- Chemical and molecular biological approaches to elucidating mechanisms of intracellular signal transduction pathways, particularly those of the immune and neural systems.
- Identification, purification and characterization of molecular targets for small organic ligands including natural products and synthetic drugs as a means of uncovering novel signaling molecules.
- Study of the cellular functions of newly-identified molecules in signal transduction, including their subcellular localization and their interactions with upstream and downstream signaling molecules.
- Study of the molecular recognition between ligands and their receptors through modification of the ligands by chemical synthesis and alteration of receptors by mutagenesis.
A molecular understanding of intracellular signal transduction pathways in general, and those involved in T cell activation in particular, is the major objective of our current research program. A combination of techniques from synthetic organic chemistry, protein biochemistry, molecular and cell biology is applied to achieve such an objective. The molecular tools to be used include small ligands such as natural products and synthetic drugs.
Thalidomide as a probe to study mechanisms of immunoregulation, sleep/wake regulation and embryogenesis.
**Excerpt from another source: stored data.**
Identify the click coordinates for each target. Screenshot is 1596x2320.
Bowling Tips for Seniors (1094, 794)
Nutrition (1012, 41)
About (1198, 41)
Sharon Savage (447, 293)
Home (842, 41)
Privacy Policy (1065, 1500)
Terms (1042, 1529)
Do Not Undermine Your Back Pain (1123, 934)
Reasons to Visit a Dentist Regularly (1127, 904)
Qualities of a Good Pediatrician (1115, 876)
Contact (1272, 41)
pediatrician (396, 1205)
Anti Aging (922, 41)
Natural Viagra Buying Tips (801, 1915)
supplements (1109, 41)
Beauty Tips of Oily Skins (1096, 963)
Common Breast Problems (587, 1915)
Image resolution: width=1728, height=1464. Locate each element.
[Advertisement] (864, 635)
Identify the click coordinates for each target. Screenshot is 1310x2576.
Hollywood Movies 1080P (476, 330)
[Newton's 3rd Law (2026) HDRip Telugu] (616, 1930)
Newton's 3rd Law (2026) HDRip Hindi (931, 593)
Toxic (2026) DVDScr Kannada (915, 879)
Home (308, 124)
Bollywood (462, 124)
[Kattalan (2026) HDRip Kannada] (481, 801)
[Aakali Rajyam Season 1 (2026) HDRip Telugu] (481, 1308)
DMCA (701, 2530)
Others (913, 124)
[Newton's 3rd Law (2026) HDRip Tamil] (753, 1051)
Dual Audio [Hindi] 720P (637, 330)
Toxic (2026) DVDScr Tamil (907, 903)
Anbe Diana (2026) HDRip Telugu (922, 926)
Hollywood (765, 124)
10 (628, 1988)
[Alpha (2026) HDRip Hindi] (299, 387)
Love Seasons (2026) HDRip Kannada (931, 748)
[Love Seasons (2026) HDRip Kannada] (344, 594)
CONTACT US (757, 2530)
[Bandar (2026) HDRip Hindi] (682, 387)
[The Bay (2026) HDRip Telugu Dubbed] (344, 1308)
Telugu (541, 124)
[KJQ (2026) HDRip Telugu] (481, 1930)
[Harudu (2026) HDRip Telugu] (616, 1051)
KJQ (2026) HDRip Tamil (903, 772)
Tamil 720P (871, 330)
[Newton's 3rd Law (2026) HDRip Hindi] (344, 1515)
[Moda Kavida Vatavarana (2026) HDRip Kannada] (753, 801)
Thalidomide is a synthetic drug originally used as a sleeping pill in the late 1950's and early 1960's owing to its ability to induce natural REM sleep. It was later found to be a teratogen, causing congenital birth defects in tens of thousands of babies. Most recently, it was shown to have immunosuppressive activities, being most effective in treating graft- versus-host disease. Although much work has been carried out in the past thirty years to unravel the mode of action of this mysterious drug, its molecular target remains elusive. Of the three physiological processes affected by thalidomide, those of the immune, the neural and the embryo systems, the immune system is the best studied. Therefore, current efforts are being focused on the identification of both cellular and molecular targets for thalidomide in lymphocytes. The effect of thalidomide in various cellular assays including mixed lymphocyte reaction, mouse spleen cell proliferation in response to mitogens and alloantigens are being systematically investigated. We have synthesized a series of derivatives of thalidomide to establish a structure/function profile of these analogs in T cell activation assays, guiding future derivatizations for making affinity matrices and radioactive photoaffinity labels of the drug. These will be used to detect potential receptors for the drug from thymus extracts. Eventually we hope to clone and sequence the genomic and complementary DNA of the thalidomide target and study its cellular functions. The thalidomide target, in turn, may lead to the identification of more signaling molecules involved in the regulation of the immune response, sleep/wake cycle and embryogenesis.
Intracellular signal transduction pathways mediated by the protein phosphatase calcineurin.
The immunosuppressant cyclosporin A (CsA), widely used in organ transplants, and its functional analog, FK506, have been applied as tools to elucidate the mechanism of T cell receptor-mediated signal transduction during T cell activation. These two drugs, through binding to their immediate intracellular receptors called immunophilins, bind to and inhibit the enzymatic activity of the calcium, calmodulin-dependent protein phosphatase calcineurin. Calcineurin is now known to play pivotal roles in many intracellular signaling pathways. In helper T cells, it transmits the signal from the T cell receptor into the nucleus leading to the transcription of cytokine genes such as interleukin 2. In cytotoxic T cells and mast cells, on the other hand, activation of calcineurin leads to the exocytosis of secretory granules. The divergence of outcome of different signaling pathways mediated by calcineurin implicates different downstream signaling molecules. We are currently focusing on identifying the substrates of calcineurin in different signaling pathways. In addition, calcineurin is composed of multiple subunits with several distinct structural motifs. We are also investigating the mechanism of catalysis by the catalytic domain of calcineurin and cellular regulation of calcineurin through its structural motifs.